DATASET CONTENT:
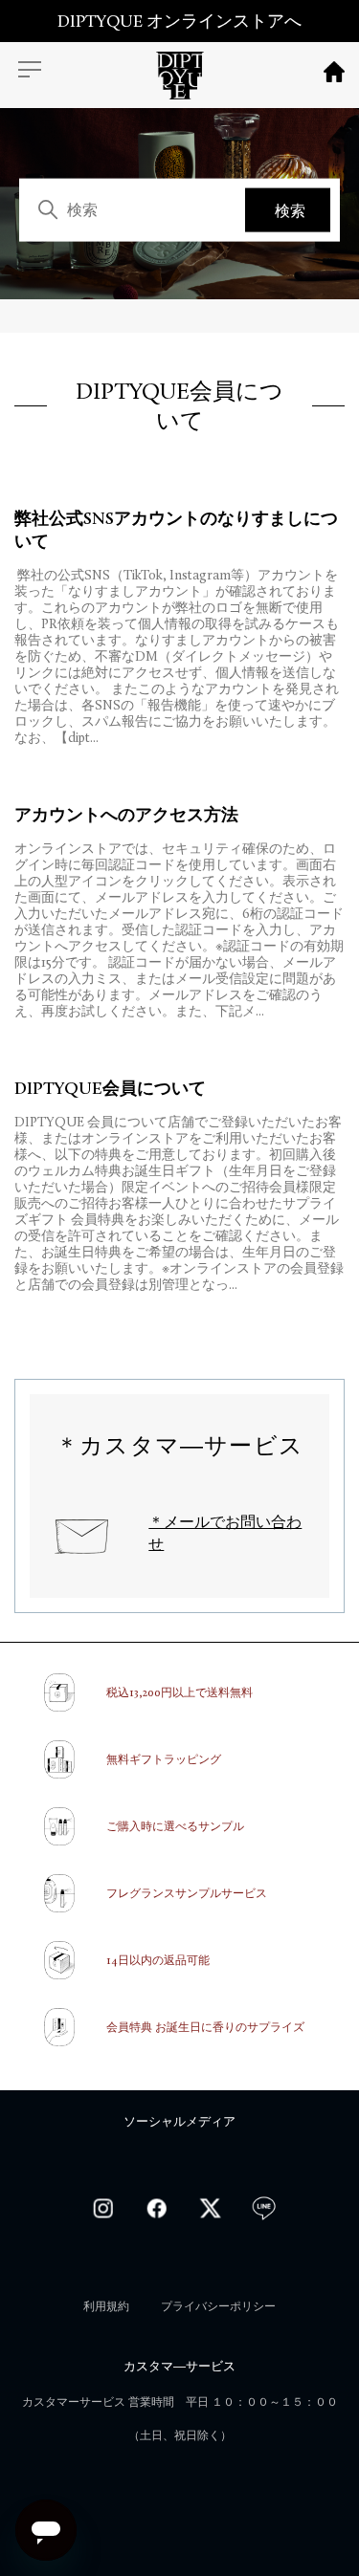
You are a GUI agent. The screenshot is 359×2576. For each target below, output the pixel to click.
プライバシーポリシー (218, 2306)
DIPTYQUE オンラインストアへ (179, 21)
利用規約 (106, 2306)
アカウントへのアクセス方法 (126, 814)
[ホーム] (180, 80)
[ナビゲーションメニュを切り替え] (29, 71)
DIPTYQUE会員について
==
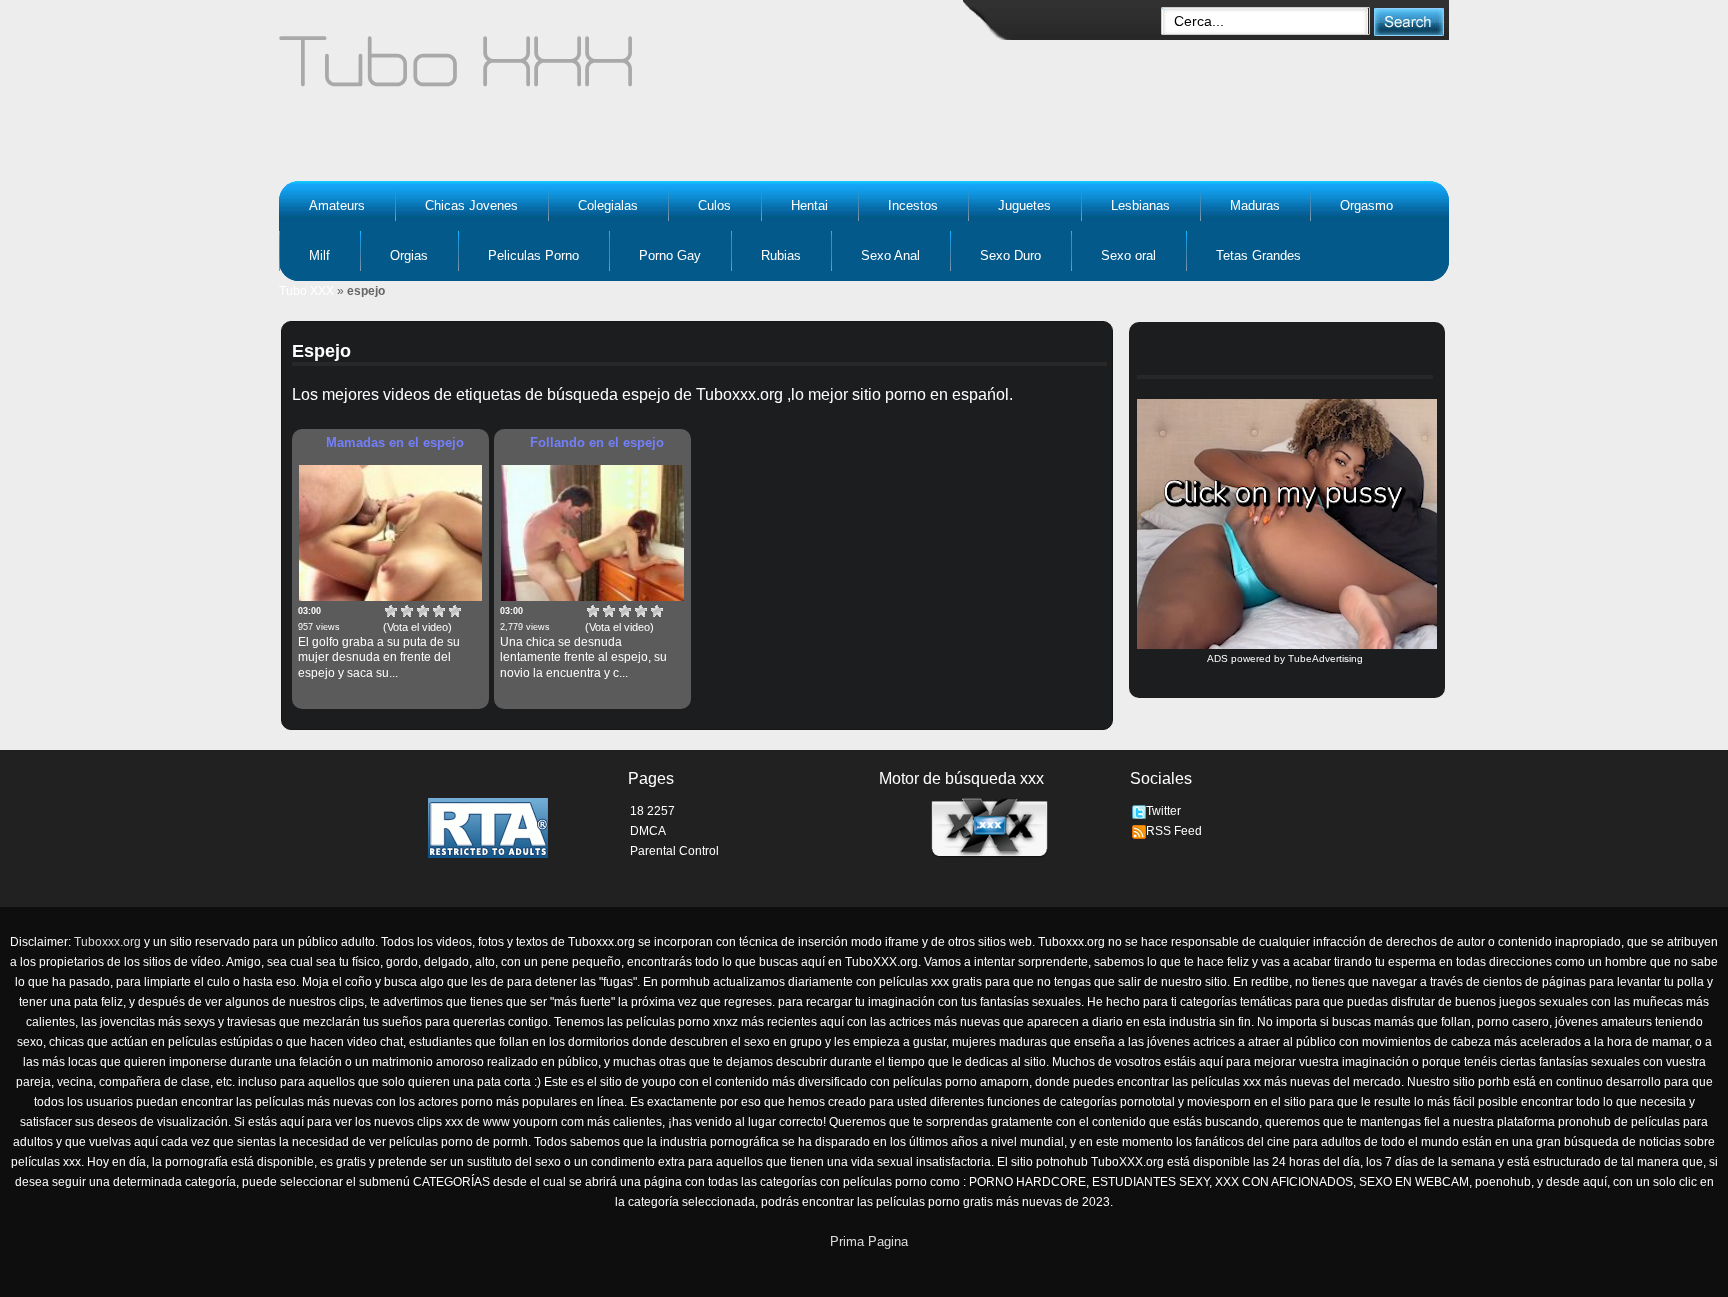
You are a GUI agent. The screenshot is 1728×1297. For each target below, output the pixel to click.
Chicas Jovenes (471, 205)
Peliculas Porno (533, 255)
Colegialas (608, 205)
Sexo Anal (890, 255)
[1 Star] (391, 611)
==
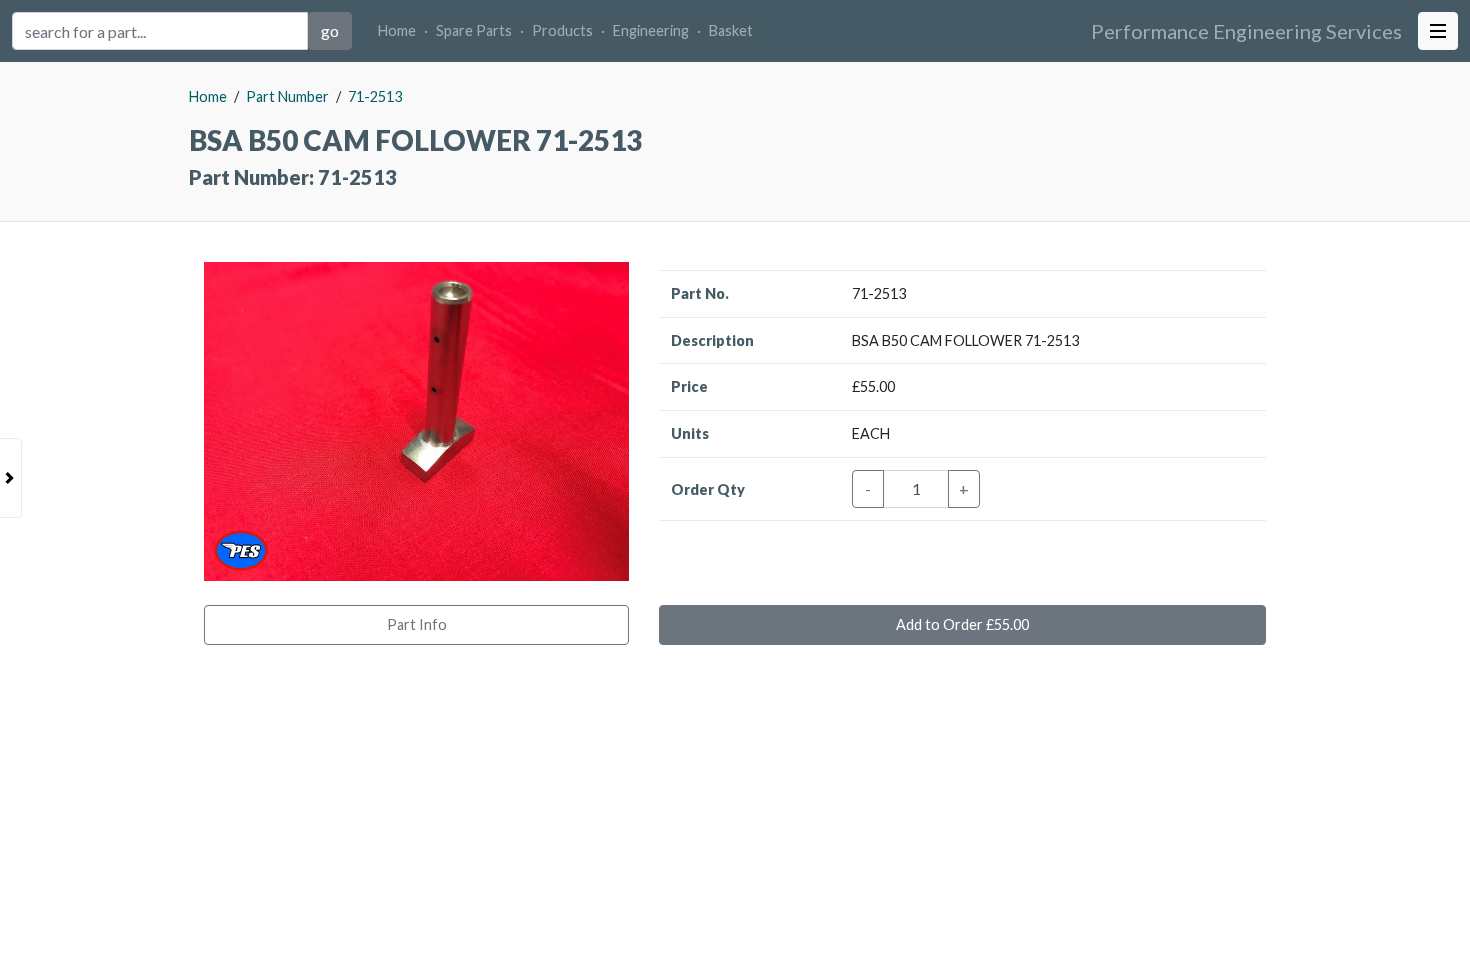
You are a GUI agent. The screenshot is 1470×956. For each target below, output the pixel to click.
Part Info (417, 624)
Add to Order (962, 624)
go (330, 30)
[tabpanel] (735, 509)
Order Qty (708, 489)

DIRECTIONS: In the entries above, please find the line with "You are a GUI agent. The screenshot is 359×2576." and the line with "DIPTYQUE会員について", then write out exactly those two lines and every line between them, and nothing more.

OUTPUT FOR THIS EXERCISE:
You are a GUI agent. The screenshot is 359×2576. For each target below, output the pixel to click.
プライバシーポリシー (218, 2306)
DIPTYQUE オンラインストアへ (179, 21)
利用規約 (106, 2306)
アカウントへのアクセス方法 (126, 814)
[ホーム] (180, 80)
[ナビゲーションメニュを切り替え] (29, 71)
DIPTYQUE会員について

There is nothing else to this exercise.